Source text —

Criteria for _local _mortgages have always been reasonably strict but that doesn't matter as long as they can just import all sort of foreign stuff without knowing what it actually is that they're buying.


----------



## Taller Better (Aug 27, 2005)

I think it would be a good idea for industrialized countries to go back to the regulations of the last generation when it comes to financial institutions. Apparently if you let the fox guard the henhouse, all sorts of nasty things will eventually happen! It is less glamorous to control risk, and the dividends are sometimes not as high... but neither are the losses.


----------



## Xusein (Sep 27, 2005)

Koen Acacia said:


> The whole thing started on Wall Street though. A lot of people over here (outside London as well) thought for some reason that they could trust those credit rating agencies for example.
> To say that the whole global crisis that broke out after Bear Stearns went down "has nothing to do with the Americans" sounds a bit strange imo.


I never said it has nothing to do with the Americans, obviously it started here. Don't know where you got that idea. Just saying...a lot of other countries financial systems were willing to drink up the spiked punch bowl with Wall Street, and that can't be discounted, _especially _London...which for a time had even looser regulations than Wall Street.


----------



## Tom_Green (Sep 4, 2004)

This is a skyscraper forum. Let`s talk about skyscrapers.

90% of all skyscrapers with 300m and more are still u/c in Dubai. Does it look like a collapse? Dubai is slowing. That`s all.


----------



## Xusein (Sep 27, 2005)

^ I got a bit off-topic, lol. :yes:


----------



## pokistic (May 8, 2007)

Ok lets get back to DUBAI! Here are some interesting yet depressing videos about Dubai...


*Dubai Real Estate Crash*





*Dubai Property Market Collapse*





*Dubai Real Estate Bubble has Burst*


----------



## Gerrad (Dec 17, 2006)

I can't help but feel a slight bit of schadenfreude. But that's all I'll say.


----------



## nygirl (Jul 14, 2003)

^^ One of my favorite words to use is Schadenfreude. Even though thats kind of a low blow...good usage.


----------



## helghast (Oct 23, 2007)

ok. lets make one thing clear. Dubai's Real Estate Bubble has NOT Burst.


----------



## bayviews (Mar 3, 2006)

helghast said:


> ok. lets make one thing clear. Dubai's Real Estate Bubble has NOT Burst.



It's very resassuring to hear that. I had been a bit concerned about after reading this article. 


Laid-Off Foreigners Flee as Once Booming Dubai Spirals Down 
New York Times, The (NY) - Thursday, February 12, 2009 
Author: ROBERT F. WORTH Ali al-Shouk contributed reporting. 

Abstract: Dubai , once hailed as economic superpower of Middle East, now looks like ghost town as laid-off foreign workers desert city by tens of thousands; plunging economy forces foreigners, who make up 90 percent of work force, to leave behind luxury possessions and unpaid debt; government remains unwilling to provide exact data, giving rise to rumors which damage confidence and undermine economy even further; photos (M) 
Sofia, a 34-year-old Frenchwoman, moved here a year ago to take a job in advertising, so confident about Dubai 's fast-growing economy that she bought an apartment for almost $300,000 with a 15-year mortgage. 

Now, like many of the foreign workers who make up 90 percent of the population here, she has been laid off and faces the prospect of being forced to leave this Persian Gulf city -- or worse.

Problem statement — Please copy the stretch of the forum thread from "Laid-Off Foreigners Flee" through "a 15-year mortgage.", swapping "ghost town" for "wasteland".

Dataset —

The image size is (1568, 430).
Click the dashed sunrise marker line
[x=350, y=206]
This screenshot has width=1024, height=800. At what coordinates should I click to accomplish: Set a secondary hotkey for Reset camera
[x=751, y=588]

In response —
Laid-Off Foreigners Flee as Once Booming Dubai Spirals Down 
New York Times, The (NY) - Thursday, February 12, 2009 
Author: ROBERT F. WORTH Ali al-Shouk contributed reporting. 

Abstract: Dubai , once hailed as economic superpower of Middle East, now looks like wasteland as laid-off foreign workers desert city by tens of thousands; plunging economy forces foreigners, who make up 90 percent of work force, to leave behind luxury possessions and unpaid debt; government remains unwilling to provide exact data, giving rise to rumors which damage confidence and undermine economy even further; photos (M) 
Sofia, a 34-year-old Frenchwoman, moved here a year ago to take a job in advertising, so confident about Dubai 's fast-growing economy that she bought an apartment for almost $300,000 with a 15-year mortgage.